GOAL OF THE EXERCISE » Please return the whole listing. Keep each line exactly the same.

--- START ---

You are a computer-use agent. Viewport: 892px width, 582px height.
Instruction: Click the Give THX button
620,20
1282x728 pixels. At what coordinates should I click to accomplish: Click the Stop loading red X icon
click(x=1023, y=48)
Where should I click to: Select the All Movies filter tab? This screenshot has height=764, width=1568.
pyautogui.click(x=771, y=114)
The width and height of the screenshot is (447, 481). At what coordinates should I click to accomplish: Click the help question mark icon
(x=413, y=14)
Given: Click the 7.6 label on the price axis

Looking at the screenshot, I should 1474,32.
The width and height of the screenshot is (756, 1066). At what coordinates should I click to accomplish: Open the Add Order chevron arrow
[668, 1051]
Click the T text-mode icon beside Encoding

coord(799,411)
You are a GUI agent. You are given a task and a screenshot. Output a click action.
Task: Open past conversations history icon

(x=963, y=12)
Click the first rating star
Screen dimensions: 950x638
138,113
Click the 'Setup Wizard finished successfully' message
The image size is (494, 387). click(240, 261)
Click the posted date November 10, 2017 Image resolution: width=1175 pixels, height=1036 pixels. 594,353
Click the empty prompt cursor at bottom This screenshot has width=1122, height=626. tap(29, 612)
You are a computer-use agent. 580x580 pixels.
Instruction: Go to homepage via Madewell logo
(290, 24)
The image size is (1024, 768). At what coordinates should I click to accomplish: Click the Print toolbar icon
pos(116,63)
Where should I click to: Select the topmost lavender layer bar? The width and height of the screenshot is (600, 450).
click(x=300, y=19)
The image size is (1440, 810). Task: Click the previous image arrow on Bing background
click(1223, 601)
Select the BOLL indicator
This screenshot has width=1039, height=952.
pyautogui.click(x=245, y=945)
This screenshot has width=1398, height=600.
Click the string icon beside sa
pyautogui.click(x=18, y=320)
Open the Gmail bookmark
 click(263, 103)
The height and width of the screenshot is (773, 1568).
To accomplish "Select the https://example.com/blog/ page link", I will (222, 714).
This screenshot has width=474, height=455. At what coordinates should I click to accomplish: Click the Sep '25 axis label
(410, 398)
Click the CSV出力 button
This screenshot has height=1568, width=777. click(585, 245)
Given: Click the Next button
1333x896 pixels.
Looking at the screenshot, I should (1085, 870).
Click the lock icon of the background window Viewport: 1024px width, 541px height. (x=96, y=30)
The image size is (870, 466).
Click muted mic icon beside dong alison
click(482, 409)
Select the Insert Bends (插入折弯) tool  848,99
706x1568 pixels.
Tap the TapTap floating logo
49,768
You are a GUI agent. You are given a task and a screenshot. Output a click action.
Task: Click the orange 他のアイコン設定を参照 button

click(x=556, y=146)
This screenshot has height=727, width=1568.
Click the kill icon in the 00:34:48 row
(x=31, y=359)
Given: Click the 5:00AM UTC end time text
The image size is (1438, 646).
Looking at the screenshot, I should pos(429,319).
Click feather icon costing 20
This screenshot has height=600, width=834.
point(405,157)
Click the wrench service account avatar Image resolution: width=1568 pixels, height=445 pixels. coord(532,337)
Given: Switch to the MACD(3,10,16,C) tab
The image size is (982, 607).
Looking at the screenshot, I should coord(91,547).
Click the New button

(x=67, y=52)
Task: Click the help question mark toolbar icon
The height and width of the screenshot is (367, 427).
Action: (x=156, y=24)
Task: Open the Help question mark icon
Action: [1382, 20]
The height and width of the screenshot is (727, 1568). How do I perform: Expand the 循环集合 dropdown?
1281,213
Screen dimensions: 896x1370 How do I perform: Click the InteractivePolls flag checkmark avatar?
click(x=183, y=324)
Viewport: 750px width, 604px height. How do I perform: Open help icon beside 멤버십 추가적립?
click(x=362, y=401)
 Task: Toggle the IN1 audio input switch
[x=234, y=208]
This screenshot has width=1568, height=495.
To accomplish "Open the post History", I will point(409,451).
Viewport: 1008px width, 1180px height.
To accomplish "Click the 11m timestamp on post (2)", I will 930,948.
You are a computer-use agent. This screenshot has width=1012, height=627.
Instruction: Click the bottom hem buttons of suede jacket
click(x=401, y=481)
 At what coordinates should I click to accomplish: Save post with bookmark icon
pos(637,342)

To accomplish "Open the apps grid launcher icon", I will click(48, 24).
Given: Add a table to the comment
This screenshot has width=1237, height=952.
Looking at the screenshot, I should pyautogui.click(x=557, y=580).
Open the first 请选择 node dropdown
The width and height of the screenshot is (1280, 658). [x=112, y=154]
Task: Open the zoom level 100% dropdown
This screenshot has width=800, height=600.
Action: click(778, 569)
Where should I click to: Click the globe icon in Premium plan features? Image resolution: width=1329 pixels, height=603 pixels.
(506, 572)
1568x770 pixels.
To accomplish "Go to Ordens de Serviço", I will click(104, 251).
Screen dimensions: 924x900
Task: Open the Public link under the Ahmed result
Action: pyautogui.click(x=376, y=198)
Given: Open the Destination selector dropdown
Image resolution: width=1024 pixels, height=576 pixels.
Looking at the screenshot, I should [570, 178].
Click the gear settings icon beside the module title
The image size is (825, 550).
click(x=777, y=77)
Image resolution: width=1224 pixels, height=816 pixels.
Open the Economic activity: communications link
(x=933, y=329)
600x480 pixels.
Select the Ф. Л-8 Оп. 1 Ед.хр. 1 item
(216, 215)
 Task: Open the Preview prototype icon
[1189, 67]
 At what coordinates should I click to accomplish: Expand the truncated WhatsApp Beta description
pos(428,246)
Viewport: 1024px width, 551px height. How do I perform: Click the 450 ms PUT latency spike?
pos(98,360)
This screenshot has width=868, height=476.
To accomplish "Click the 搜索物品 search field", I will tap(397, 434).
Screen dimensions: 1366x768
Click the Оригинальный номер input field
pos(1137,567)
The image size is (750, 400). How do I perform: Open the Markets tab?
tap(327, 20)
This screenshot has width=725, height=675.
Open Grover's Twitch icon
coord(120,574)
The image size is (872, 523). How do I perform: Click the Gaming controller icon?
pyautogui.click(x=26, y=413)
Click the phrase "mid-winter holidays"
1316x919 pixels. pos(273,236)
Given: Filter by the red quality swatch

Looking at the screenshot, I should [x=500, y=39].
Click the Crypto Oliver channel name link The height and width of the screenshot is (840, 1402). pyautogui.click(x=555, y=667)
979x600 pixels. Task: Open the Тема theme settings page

--- END ---

RESULT »
You are a computer-use agent. Viewport: 892px width, 582px height.
Instruction: Click the Give THX button
620,20
1282x728 pixels. At what coordinates should I click to accomplish: Click the Stop loading red X icon
click(x=1023, y=48)
Where should I click to: Select the All Movies filter tab? This screenshot has height=764, width=1568.
pyautogui.click(x=771, y=114)
The width and height of the screenshot is (447, 481). At what coordinates should I click to accomplish: Click the help question mark icon
(x=413, y=14)
Given: Click the 7.6 label on the price axis

Looking at the screenshot, I should 1474,32.
The width and height of the screenshot is (756, 1066). At what coordinates should I click to accomplish: Open the Add Order chevron arrow
[668, 1051]
Click the T text-mode icon beside Encoding

coord(799,411)
You are a GUI agent. You are given a task and a screenshot. Output a click action.
Task: Open past conversations history icon

(x=963, y=12)
Click the first rating star
Screen dimensions: 950x638
138,113
Click the 'Setup Wizard finished successfully' message
The image size is (494, 387). click(240, 261)
Click the posted date November 10, 2017 Image resolution: width=1175 pixels, height=1036 pixels. 594,353
Click the empty prompt cursor at bottom This screenshot has width=1122, height=626. tap(29, 612)
You are a computer-use agent. 580x580 pixels.
Instruction: Go to homepage via Madewell logo
(290, 24)
The image size is (1024, 768). At what coordinates should I click to accomplish: Click the Print toolbar icon
pos(116,63)
Where should I click to: Select the topmost lavender layer bar? The width and height of the screenshot is (600, 450).
click(x=300, y=19)
The image size is (1440, 810). Task: Click the previous image arrow on Bing background
click(1223, 601)
Select the BOLL indicator
This screenshot has width=1039, height=952.
pyautogui.click(x=245, y=945)
This screenshot has width=1398, height=600.
Click the string icon beside sa
pyautogui.click(x=18, y=320)
Open the Gmail bookmark
 click(263, 103)
The height and width of the screenshot is (773, 1568).
To accomplish "Select the https://example.com/blog/ page link", I will (222, 714).
This screenshot has width=474, height=455. At what coordinates should I click to accomplish: Click the Sep '25 axis label
(410, 398)
Click the CSV出力 button
This screenshot has height=1568, width=777. click(585, 245)
Given: Click the Next button
1333x896 pixels.
Looking at the screenshot, I should (1085, 870).
Click the lock icon of the background window Viewport: 1024px width, 541px height. (x=96, y=30)
The image size is (870, 466).
Click muted mic icon beside dong alison
click(482, 409)
Select the Insert Bends (插入折弯) tool  848,99
706x1568 pixels.
Tap the TapTap floating logo
49,768
You are a GUI agent. You are given a task and a screenshot. Output a click action.
Task: Click the orange 他のアイコン設定を参照 button

click(x=556, y=146)
This screenshot has height=727, width=1568.
Click the kill icon in the 00:34:48 row
(x=31, y=359)
Given: Click the 5:00AM UTC end time text
The image size is (1438, 646).
Looking at the screenshot, I should pos(429,319).
Click feather icon costing 20
This screenshot has height=600, width=834.
point(405,157)
Click the wrench service account avatar Image resolution: width=1568 pixels, height=445 pixels. coord(532,337)
Given: Switch to the MACD(3,10,16,C) tab
The image size is (982, 607).
Looking at the screenshot, I should coord(91,547).
Click the New button

(x=67, y=52)
Task: Click the help question mark toolbar icon
The height and width of the screenshot is (367, 427).
Action: (x=156, y=24)
Task: Open the Help question mark icon
Action: [1382, 20]
The height and width of the screenshot is (727, 1568). How do I perform: Expand the 循环集合 dropdown?
1281,213
Screen dimensions: 896x1370 How do I perform: Click the InteractivePolls flag checkmark avatar?
click(x=183, y=324)
Viewport: 750px width, 604px height. How do I perform: Open help icon beside 멤버십 추가적립?
click(x=362, y=401)
 Task: Toggle the IN1 audio input switch
[x=234, y=208]
This screenshot has width=1568, height=495.
To accomplish "Open the post History", I will point(409,451).
Viewport: 1008px width, 1180px height.
To accomplish "Click the 11m timestamp on post (2)", I will 930,948.
You are a computer-use agent. This screenshot has width=1012, height=627.
Instruction: Click the bottom hem buttons of suede jacket
click(x=401, y=481)
 At what coordinates should I click to accomplish: Save post with bookmark icon
pos(637,342)

To accomplish "Open the apps grid launcher icon", I will click(48, 24).
Given: Add a table to the comment
This screenshot has width=1237, height=952.
Looking at the screenshot, I should pyautogui.click(x=557, y=580).
Open the first 请选择 node dropdown
The width and height of the screenshot is (1280, 658). [x=112, y=154]
Task: Open the zoom level 100% dropdown
This screenshot has width=800, height=600.
Action: click(778, 569)
Where should I click to: Click the globe icon in Premium plan features? Image resolution: width=1329 pixels, height=603 pixels.
(506, 572)
1568x770 pixels.
To accomplish "Go to Ordens de Serviço", I will click(104, 251).
Screen dimensions: 924x900
Task: Open the Public link under the Ahmed result
Action: pyautogui.click(x=376, y=198)
Given: Open the Destination selector dropdown
Image resolution: width=1024 pixels, height=576 pixels.
Looking at the screenshot, I should [570, 178].
Click the gear settings icon beside the module title
The image size is (825, 550).
click(x=777, y=77)
Image resolution: width=1224 pixels, height=816 pixels.
Open the Economic activity: communications link
(x=933, y=329)
600x480 pixels.
Select the Ф. Л-8 Оп. 1 Ед.хр. 1 item
(216, 215)
 Task: Open the Preview prototype icon
[1189, 67]
 At what coordinates should I click to accomplish: Expand the truncated WhatsApp Beta description
pos(428,246)
Viewport: 1024px width, 551px height. How do I perform: Click the 450 ms PUT latency spike?
pos(98,360)
This screenshot has width=868, height=476.
To accomplish "Click the 搜索物品 search field", I will tap(397, 434).
Screen dimensions: 1366x768
Click the Оригинальный номер input field
pos(1137,567)
The image size is (750, 400). How do I perform: Open the Markets tab?
tap(327, 20)
This screenshot has width=725, height=675.
Open Grover's Twitch icon
coord(120,574)
The image size is (872, 523). How do I perform: Click the Gaming controller icon?
pyautogui.click(x=26, y=413)
Click the phrase "mid-winter holidays"
1316x919 pixels. pos(273,236)
Given: Filter by the red quality swatch

Looking at the screenshot, I should [x=500, y=39].
Click the Crypto Oliver channel name link The height and width of the screenshot is (840, 1402). pyautogui.click(x=555, y=667)
979x600 pixels. Task: Open the Тема theme settings page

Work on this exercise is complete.